[WHAT YOU SHOULD DO]: Beginning with the line containing "Given: Open the Cumhuriyet Halk Partisi link", transcribe every line exactly down to the last one in the records below, and drop the pictures.

──────── RECORDS SHOWN ────────

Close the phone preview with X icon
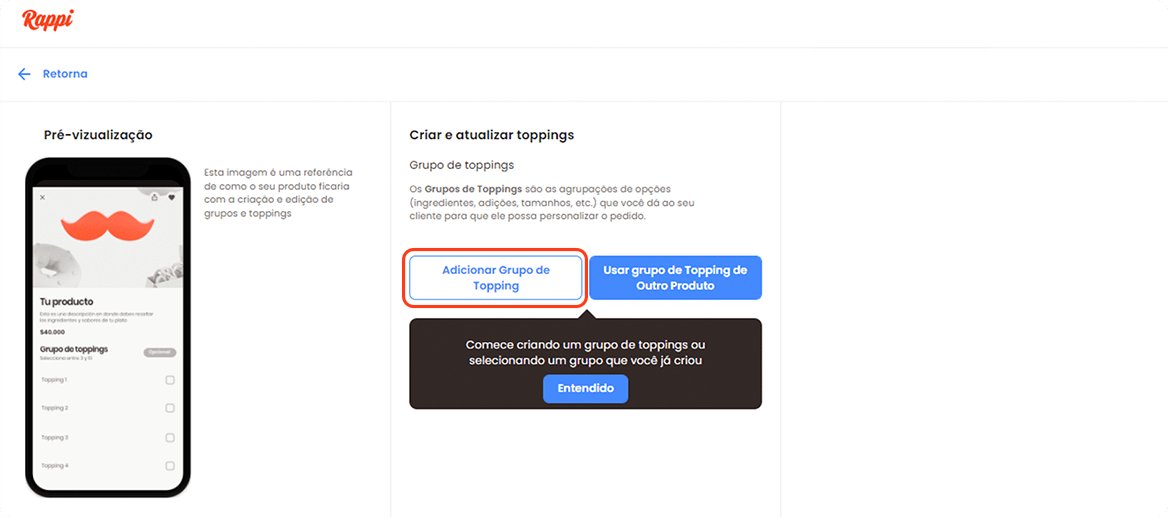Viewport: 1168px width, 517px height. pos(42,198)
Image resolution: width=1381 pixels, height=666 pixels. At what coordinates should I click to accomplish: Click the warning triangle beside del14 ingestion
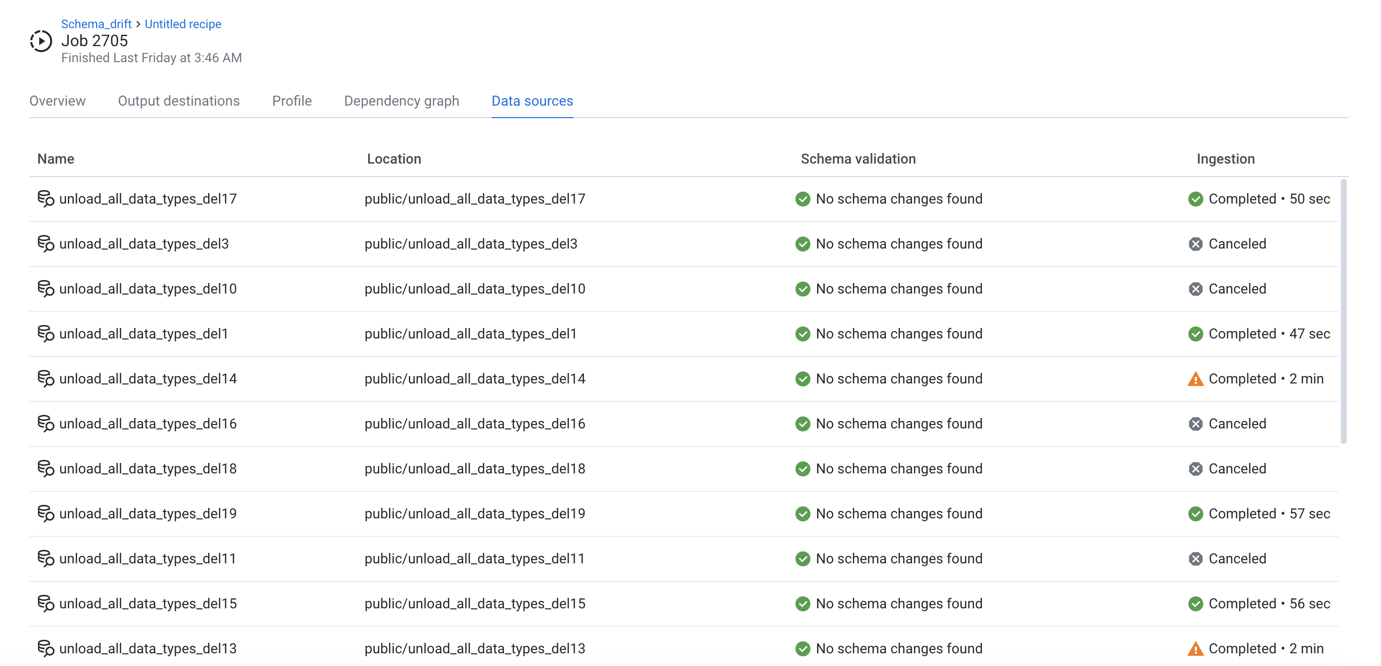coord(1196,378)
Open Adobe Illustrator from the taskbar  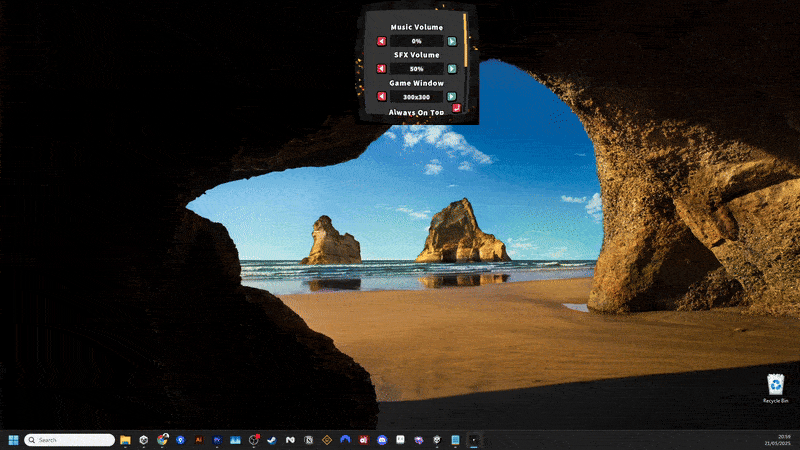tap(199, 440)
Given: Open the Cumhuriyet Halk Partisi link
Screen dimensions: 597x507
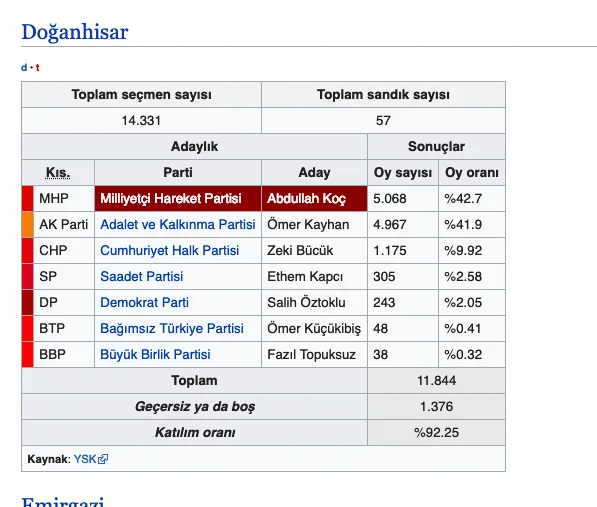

────────

[EXERCISE SOLUTION]:
Given: Open the Cumhuriyet Halk Partisi link
Screen dimensions: 597x507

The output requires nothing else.